Imec in Belgium has developed the first modelling framework to accurately predict 3D thermal transport in RF devices for 5G and 6G networks.

The research, presented at the 2022 International Electron Devices Meeting this week, uses a Monte Carlo Boltzmann framework to model microscopic heat carrier distributions and so predict 3D thermal transport in the devices.

Case studies with GaN high-electron-mobility transistors (HEMTs) and InP heterojunction bipolar transistors (HBTs) revealed peak temperature rises that are up to three times larger than conventional predictions with bulk material properties. The new tool will be key to improving the thermal performane of more powerful RF devices.

To optimize GaN and InP devices for RF applications and make them cost-effective, much attention is paid to upscaling the materials for a silicon platform and making them CMOS compatible.

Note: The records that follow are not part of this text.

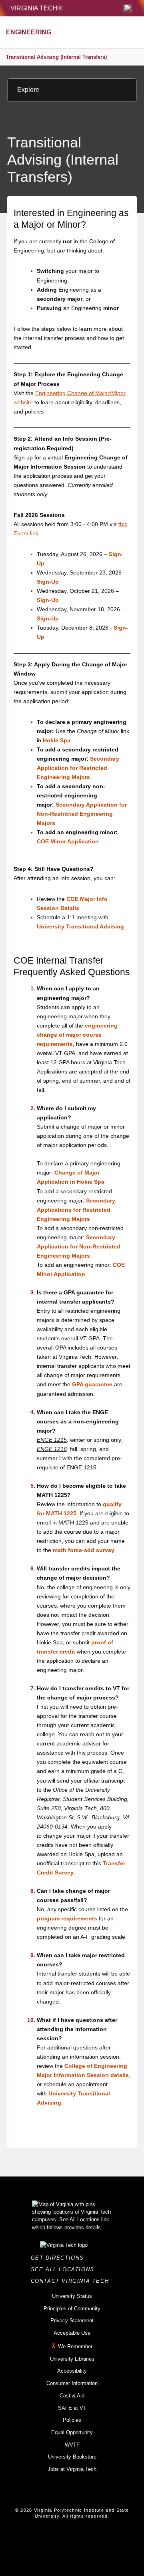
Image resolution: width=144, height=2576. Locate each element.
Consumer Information (72, 2383)
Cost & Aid (72, 2396)
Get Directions (60, 2258)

However, with shrinking feature sizes and rising power levels, self-heating has become a major reliability concern, potentially limiting further RF device scaling.

“Tuning the design of GaN- and InP-based devices for optimal electrical performance often worsens thermal performance at high operating frequencies,” said Nadine Collaert, programme director of advanced RF at imec. “For GaN-on-Si devices, for example, we recently achieved tremendous progress in electrical performance, bringing the power-added efficiencies and output power for the first time on par with that of GaN-on-silicon carbide (SiC).”

“Further enlarging device operating frequency will require downsizing the existing architectures. In these confined multilayer structures, however, thermal transport is no longer diffusive, challenging accurate self-heating predictions,” she said.

“Our novel simulation framework, yielding good matches with our GaN-on-Si thermal measurements, revealed peak temperature rises up to three times larger than previously predicted. It will provide guidance in optimizing these RF device layouts early in the development phase to ensure the right trade-off between electrical and thermal performance.”

Such guidance also proves very valuable for the novel InP BTs, where imec’s modeling framework highlights the substantial impact non-diffusive transport has on self-heating in complex scaled architectures.

For these devices, nanoridge engineering (NRE) is an interesting heterogeneous integration approach from an electrical performance point of view.

“While the tapered ridge bottoms enable low defect density within the III-V materials, they, however, induce a thermal bottleneck for heat removal towards the substrate,” said Bjorn Vermeersch, principal member of technical staff in the thermal modeling and characterization team at imec.

“Our 3D Monte Carlo simulations of NRE InP HBTs indicate that the ridge topology raises the thermal resistance by over 20 percent compared to a hypothetical monolithic mesa of the same height. Our analyses furthermore highlight the direct impact of the ridge material (e.g., InP vs. InGaAs) on self-heating, providing an additional knob to improve the designs thermally.”